- PROBLEM TO SOLVE: Pick out every line in the rows below that contains the string "photo", and copy each one in full.

──────────

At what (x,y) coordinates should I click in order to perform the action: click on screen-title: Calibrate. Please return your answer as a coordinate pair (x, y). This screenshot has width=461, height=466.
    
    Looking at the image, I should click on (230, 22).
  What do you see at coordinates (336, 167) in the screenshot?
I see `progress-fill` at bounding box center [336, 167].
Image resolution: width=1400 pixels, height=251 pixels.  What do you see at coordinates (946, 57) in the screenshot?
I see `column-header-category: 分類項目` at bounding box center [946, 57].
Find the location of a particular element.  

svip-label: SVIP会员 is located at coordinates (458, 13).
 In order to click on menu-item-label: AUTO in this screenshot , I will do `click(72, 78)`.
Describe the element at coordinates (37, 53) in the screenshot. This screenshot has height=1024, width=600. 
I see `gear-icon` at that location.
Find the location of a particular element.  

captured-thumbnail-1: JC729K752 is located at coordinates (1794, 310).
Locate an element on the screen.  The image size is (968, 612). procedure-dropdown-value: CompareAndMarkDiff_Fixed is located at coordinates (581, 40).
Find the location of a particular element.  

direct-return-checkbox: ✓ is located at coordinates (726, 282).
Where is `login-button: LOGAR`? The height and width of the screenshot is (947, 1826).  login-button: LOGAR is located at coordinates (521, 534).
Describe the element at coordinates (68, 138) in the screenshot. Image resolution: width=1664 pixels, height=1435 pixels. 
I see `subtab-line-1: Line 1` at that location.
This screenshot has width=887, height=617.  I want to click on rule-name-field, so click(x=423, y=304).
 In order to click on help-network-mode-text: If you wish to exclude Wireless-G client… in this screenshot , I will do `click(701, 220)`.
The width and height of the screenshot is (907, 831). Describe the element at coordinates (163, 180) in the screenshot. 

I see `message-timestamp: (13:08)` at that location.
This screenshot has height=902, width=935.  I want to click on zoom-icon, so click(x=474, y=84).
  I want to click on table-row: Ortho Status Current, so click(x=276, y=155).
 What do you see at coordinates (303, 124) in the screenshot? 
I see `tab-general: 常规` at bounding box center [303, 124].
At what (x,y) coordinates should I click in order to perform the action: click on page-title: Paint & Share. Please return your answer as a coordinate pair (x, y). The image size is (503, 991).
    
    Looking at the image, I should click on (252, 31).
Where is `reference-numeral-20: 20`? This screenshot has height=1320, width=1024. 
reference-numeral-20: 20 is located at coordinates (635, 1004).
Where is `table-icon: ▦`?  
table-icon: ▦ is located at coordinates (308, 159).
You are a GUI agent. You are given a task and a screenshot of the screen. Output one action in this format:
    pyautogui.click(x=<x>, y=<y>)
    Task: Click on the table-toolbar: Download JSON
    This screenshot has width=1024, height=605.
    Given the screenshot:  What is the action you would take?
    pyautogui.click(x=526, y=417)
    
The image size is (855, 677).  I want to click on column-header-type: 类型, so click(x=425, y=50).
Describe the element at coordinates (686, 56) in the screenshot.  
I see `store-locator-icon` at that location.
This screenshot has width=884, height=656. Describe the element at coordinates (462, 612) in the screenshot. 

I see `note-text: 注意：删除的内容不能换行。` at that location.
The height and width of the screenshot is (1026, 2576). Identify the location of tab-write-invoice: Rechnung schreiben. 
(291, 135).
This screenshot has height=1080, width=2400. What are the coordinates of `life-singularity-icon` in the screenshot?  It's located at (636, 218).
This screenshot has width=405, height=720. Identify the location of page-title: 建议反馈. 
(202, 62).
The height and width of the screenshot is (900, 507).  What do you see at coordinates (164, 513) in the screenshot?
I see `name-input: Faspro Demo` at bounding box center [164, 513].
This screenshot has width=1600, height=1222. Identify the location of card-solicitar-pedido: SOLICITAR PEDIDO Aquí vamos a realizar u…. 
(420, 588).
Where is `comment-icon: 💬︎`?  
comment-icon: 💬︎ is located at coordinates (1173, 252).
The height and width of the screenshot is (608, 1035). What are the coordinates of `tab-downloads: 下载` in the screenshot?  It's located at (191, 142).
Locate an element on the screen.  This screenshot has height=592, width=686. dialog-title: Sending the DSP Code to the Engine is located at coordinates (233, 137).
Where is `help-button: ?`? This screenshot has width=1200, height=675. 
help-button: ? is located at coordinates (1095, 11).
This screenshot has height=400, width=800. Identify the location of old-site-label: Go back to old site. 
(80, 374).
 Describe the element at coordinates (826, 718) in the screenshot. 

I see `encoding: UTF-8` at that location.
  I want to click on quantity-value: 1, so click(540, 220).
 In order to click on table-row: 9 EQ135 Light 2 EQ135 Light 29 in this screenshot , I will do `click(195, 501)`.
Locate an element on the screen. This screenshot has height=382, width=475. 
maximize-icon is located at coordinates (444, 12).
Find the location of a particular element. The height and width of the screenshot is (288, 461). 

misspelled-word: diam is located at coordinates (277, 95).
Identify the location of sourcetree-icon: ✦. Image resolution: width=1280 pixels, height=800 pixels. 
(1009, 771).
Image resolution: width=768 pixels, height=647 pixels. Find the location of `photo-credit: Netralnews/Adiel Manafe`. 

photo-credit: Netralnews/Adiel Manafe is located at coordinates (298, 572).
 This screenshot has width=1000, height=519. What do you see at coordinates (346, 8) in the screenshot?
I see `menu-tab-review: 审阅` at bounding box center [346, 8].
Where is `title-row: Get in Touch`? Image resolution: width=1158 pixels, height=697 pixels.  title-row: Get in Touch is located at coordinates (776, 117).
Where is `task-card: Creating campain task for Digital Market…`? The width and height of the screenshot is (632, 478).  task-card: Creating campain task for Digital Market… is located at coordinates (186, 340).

──────────

- TASK RESPONSE:
Image resolution: width=768 pixels, height=647 pixels. Find the location of `photo-credit: Netralnews/Adiel Manafe`. 
photo-credit: Netralnews/Adiel Manafe is located at coordinates (298, 572).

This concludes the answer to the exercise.